Bringing together work composed from 1890 to 1924 the nineteen pieces collected in the posthumously published Last Essays (1926), with the addition of the `Up-river Book' and scattered pieces
by Conrad that Richard Curle excluded from his edition, serve as a primer to Conrd's wide interests and to the varieties of his style.
The Introduction situates these writings in Conrad's career, offers new perspectives on Conrad in the marketplace and as a weiter of occasional prose and traces the contemporary reception of
the volume. The explanatory notes elucidate literary and historical references, identify real-life places and indicate Conrad's main sources. Eight illustrations and four maps enrich this
material. Appendices reprint Curle's introduction to the volume and to "The Congo Diary', and Conrad's prefatory note to the essay on the Torrens as well as material about the loss of the
Dalgonar.

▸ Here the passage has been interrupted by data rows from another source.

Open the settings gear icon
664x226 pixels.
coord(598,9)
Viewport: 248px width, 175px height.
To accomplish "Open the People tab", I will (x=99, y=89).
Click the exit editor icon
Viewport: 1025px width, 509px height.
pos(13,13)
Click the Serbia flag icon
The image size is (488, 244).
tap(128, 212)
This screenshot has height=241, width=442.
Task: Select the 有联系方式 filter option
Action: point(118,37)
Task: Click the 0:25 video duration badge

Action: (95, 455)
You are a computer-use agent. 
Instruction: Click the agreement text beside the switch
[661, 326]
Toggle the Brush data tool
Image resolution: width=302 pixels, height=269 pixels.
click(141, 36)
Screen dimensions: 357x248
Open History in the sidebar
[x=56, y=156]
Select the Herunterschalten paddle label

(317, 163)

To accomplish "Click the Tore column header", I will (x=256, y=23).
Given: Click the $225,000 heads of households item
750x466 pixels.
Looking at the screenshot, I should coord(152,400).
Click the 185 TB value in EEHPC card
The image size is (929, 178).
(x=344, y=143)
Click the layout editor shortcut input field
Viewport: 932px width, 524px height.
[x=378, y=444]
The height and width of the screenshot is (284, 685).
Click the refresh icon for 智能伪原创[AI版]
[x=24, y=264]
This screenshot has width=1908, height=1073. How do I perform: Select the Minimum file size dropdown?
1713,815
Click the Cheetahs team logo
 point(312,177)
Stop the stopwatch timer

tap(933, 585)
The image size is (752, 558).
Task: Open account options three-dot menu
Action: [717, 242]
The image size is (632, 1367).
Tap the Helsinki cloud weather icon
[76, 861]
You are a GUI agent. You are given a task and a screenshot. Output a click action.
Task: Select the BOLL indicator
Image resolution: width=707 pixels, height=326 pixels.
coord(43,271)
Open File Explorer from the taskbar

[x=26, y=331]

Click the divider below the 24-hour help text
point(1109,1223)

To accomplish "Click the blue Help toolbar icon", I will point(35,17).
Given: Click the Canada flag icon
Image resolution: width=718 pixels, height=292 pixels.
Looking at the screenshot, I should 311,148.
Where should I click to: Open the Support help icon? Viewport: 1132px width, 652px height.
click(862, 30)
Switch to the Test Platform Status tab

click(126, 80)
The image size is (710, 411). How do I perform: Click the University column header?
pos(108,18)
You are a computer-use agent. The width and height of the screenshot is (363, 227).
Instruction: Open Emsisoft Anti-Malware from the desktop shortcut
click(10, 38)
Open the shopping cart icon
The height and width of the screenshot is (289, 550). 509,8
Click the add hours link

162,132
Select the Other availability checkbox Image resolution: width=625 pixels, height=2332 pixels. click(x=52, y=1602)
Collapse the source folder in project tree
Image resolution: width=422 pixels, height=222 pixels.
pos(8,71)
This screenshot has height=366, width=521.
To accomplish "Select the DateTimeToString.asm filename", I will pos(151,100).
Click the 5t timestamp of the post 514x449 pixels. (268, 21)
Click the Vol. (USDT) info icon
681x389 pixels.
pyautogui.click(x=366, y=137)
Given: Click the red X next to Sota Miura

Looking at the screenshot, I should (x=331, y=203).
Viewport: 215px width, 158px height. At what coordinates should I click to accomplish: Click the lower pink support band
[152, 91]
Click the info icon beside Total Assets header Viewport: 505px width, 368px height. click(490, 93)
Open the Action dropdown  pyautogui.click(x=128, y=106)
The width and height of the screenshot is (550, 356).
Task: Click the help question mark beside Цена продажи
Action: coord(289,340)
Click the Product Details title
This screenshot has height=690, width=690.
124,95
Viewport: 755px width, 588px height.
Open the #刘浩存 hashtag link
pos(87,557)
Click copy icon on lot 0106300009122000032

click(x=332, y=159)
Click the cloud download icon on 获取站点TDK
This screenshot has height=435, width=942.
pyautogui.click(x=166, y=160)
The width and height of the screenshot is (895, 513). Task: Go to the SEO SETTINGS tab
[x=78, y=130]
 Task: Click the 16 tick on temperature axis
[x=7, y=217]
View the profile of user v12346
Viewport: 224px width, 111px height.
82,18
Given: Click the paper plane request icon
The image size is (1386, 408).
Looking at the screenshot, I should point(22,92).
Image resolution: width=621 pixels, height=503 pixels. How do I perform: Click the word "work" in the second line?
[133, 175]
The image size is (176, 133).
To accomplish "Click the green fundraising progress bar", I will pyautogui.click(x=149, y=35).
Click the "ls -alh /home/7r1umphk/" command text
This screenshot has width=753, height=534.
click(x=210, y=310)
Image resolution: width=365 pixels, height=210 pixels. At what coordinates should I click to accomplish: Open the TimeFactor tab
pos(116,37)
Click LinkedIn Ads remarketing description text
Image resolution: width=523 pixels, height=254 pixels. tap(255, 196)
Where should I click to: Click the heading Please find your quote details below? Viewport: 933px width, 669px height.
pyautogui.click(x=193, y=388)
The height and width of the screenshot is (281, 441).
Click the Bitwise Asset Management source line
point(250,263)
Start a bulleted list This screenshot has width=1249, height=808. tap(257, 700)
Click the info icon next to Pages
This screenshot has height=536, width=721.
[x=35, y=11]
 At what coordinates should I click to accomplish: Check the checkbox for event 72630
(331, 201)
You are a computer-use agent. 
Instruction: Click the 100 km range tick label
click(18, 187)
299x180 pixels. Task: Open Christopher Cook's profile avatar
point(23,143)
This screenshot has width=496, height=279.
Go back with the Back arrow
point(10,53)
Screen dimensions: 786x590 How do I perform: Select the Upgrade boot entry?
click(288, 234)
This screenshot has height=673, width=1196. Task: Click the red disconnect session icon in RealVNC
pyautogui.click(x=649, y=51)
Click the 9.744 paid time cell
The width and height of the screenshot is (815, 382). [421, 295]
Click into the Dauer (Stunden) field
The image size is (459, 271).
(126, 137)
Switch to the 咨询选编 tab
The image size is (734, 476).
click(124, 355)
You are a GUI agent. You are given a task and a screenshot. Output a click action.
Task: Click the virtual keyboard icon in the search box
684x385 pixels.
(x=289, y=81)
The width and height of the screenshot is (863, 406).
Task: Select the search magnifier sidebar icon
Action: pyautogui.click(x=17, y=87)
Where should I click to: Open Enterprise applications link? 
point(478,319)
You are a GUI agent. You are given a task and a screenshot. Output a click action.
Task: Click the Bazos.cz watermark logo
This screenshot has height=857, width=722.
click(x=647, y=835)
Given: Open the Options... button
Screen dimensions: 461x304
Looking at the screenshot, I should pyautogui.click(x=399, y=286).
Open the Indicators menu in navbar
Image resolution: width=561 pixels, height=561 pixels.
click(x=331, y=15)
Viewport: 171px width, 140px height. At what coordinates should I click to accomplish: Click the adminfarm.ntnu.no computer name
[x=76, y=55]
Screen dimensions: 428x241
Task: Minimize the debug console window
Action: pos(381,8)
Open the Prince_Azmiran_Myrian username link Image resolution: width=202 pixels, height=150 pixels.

Published here for the first time are two rejected draft openings to the Preface to The Shorter Tales of Joseph Conrad, notes for the essay `Travel' and the first draft of `Geography
and some Explorers'. The Essay on the Texts and the Apparatus lay out the history of composition and publication, detail interventions in Conrad's texts by his typists, compositors and editors,
and explain editorial policy.
This edition of Last Essays, established through modern textual scholarship, presents Conrad's Congo notebooks and his essays, prefaces, reviews and other occasional writings in a form more
authoritative than any so far printed.